Surprisingly, several free-market economists felt that Joan Robinson (1903-1983) merited the Nobel Prize, not for her politics, but for her scientific contributions, such as The Economics of Imperfect Competition (1933). In 1975, she was widely expected to win the Nobel Prize, but was ultimately denied it because of her extreme political views and her admiration of Mao’s China and Kim Il Sung’s North Korea.
What Nobel Really Wanted
In reviewing the winners of the Nobel Prize, I wonder how well the Nobel committee has matched Alfred Nobel’s original desires. His last will and testament created five prizes (physics, chemistry, physiology or medicine, literature, and peace), all for actions that were to benefit mankind in a very practical sense, much like his invention of dynamite. Dynamite is not used solely as a tool of war; it plays a valuable role in mining, construction, and transportation. Nobel’s last will is filled with words such as “discovery,” “invention,” “improvement,” “ideal,” “brotherhood,” and “peace.” In sum, scientists, authors, and activists who have improved the lot of mankind deserve the Nobel Prize.

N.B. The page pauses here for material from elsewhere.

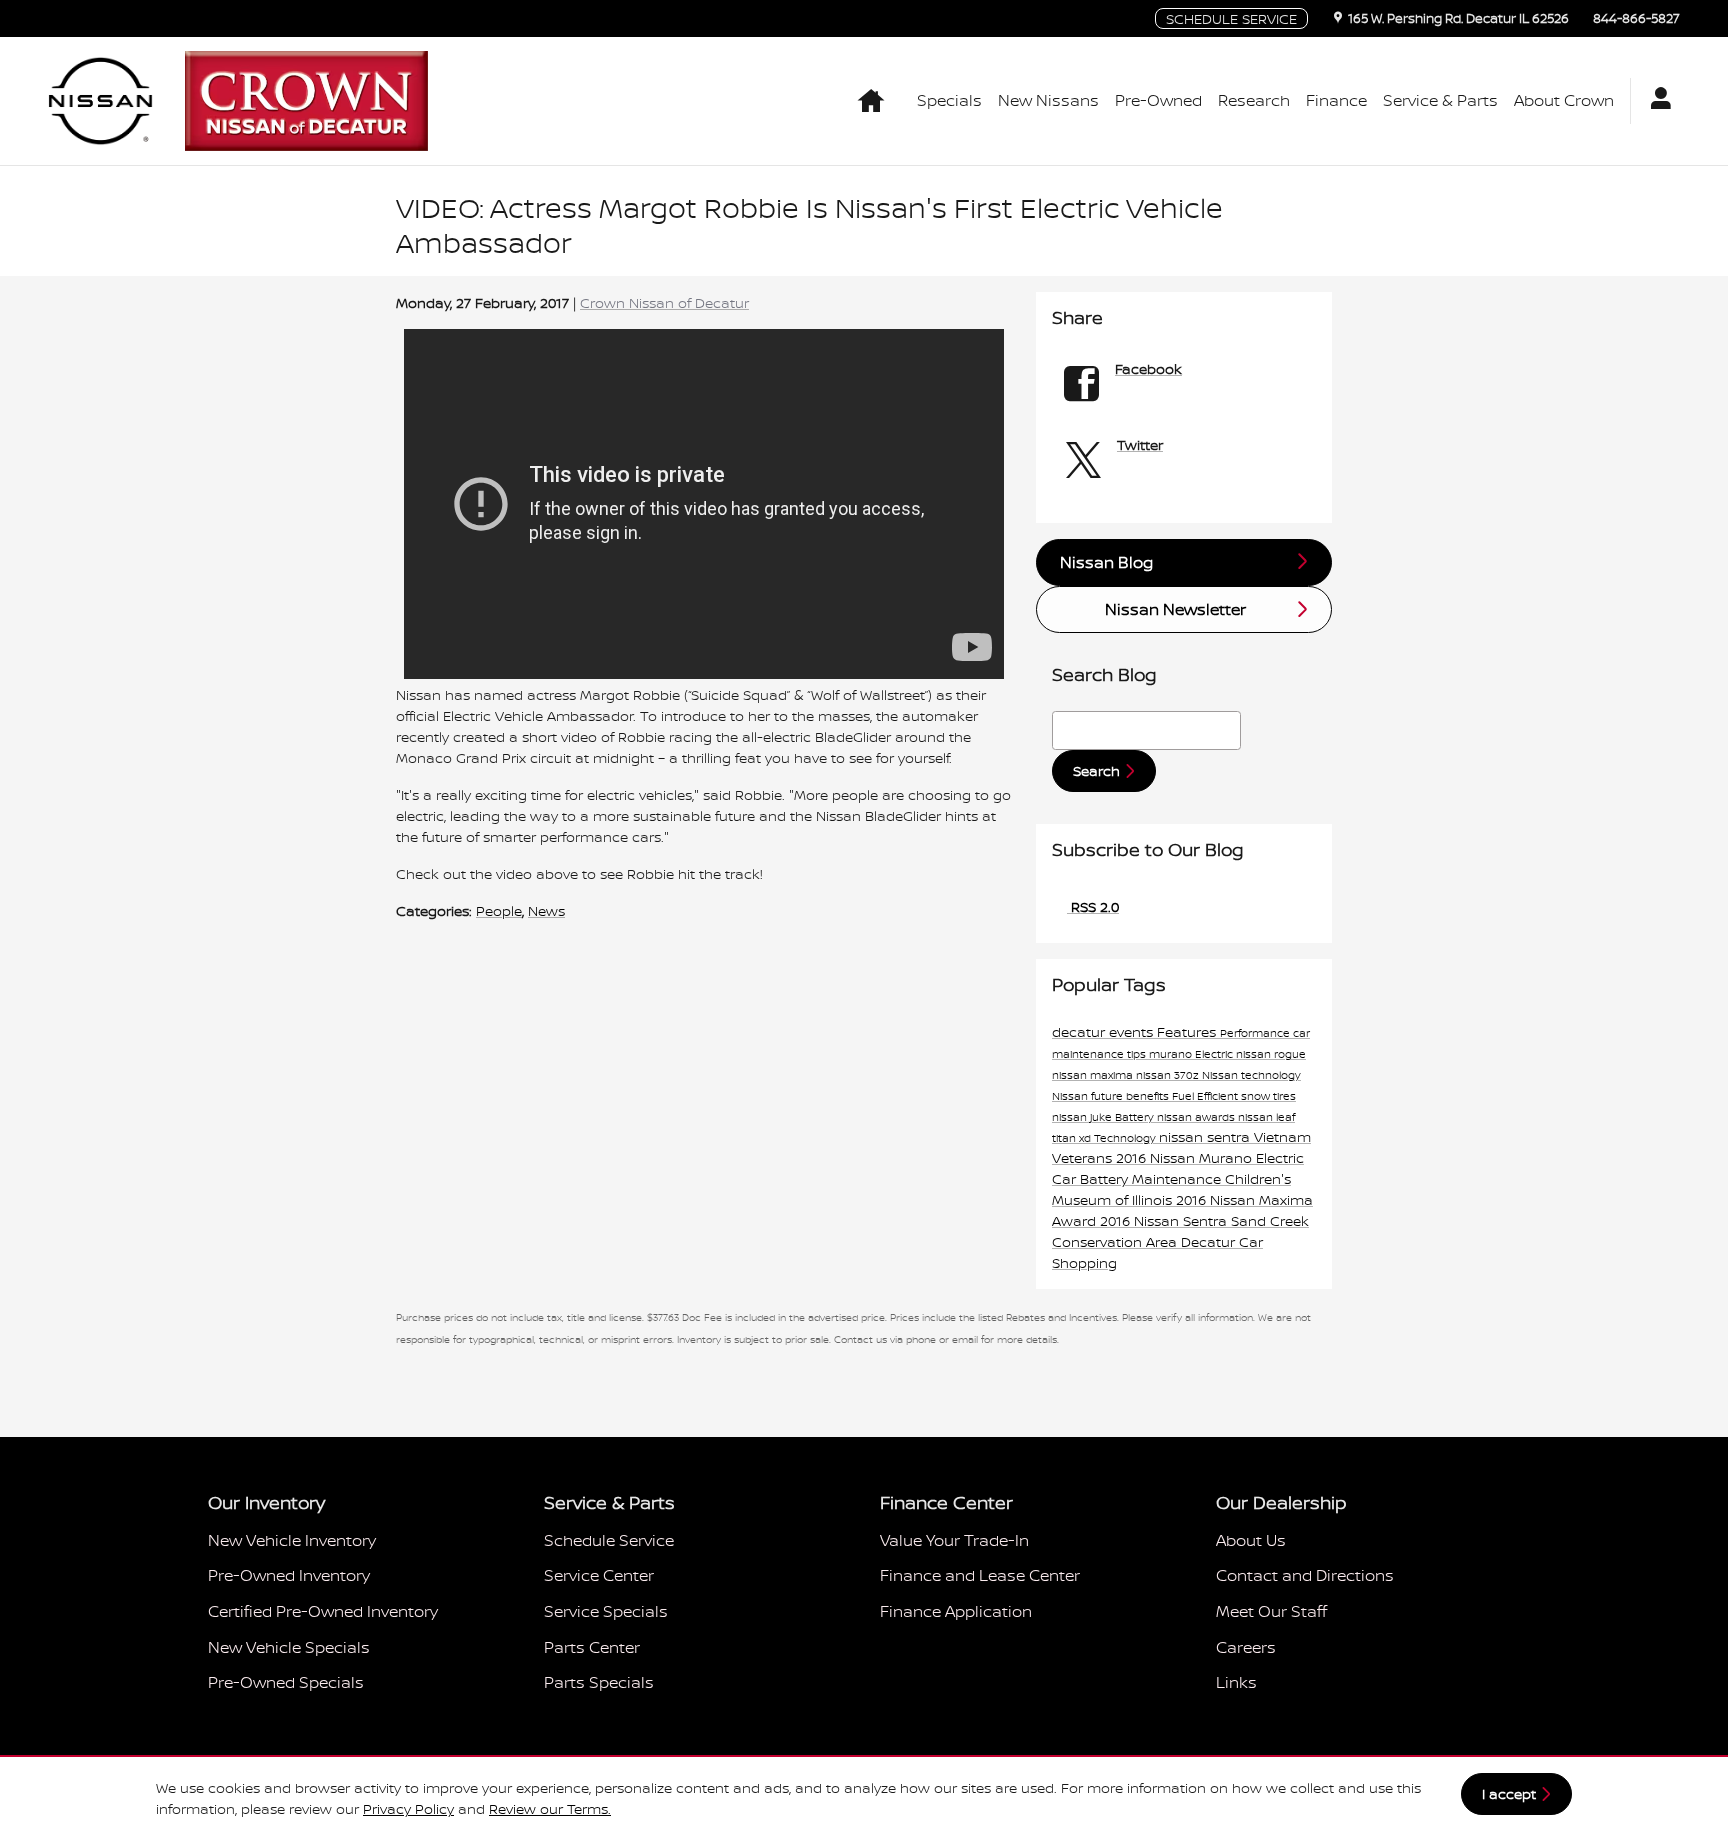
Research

In the past, the Swedish academies have given prizes to outstanding citizens who have rendered the “greatest services to mankind”: Roentgen for discovering x-rays, Marconi for developing the wireless telegraph, Banting for isolating insulin, and Fleming for discovering penicillin. Yet, at the same time, the Swedish Royal Academy has awarded many obscure and sometimes minimal contributors while ignoring many noteworthy individuals. In literature, for example, Mark Twain and Leo Tolstoy never received Nobel honors.
In science, the following were overlooked: Thomas Edison for the electric light bulb; August and Louis Lumiere for motion pictures; Willis Haviland Carrier for air-conditioning; Orville and Wilbur Wright for the airplane; Henry Ford for mass production; George Washington Carver for agricultural techniques; Vladimir Zworykin and Isaac Shoenberg for television; Robert Watson-Watt for radar; Frank Whittle and Hans Pabst von Ohain for the jet engine; Chester Carlson for xerography; Howard Aiken, John P. Eckert, Jr., and John W. Mauchly for the digital computer; Jonas Salk for the polio vaccine; and Ted Hoff for the microprocessor. (I thank Michael H. Hart, author of The One Hundred: A Ranking of the Most Influential Persons in History [Citadel, 1992], for providing this wish list of potential Nobel winners.) Surely these men have made a significant difference in our way of life and standard of living.
A Nobel for W.E. Deming?
In keeping with the spirit of Nobel, the Nobel Memorial Prize in Economic Science ought to expand its universe from high theory to applied science. If the Nobel Prize can go to finance theorists such as Harry Markowitz, perhaps it could be extended to management theorists, statisticians, and entrepreneurs. For example, surely W. Edwards Deming (1900-1993) deserved the Nobel Prize in economics. Although not a trained economist, his dynamic “quality-control/consumer research” approach developed in post-war Japan revolutionized the world of production, consumption, and job creation as much as any Friedman or Samuelson.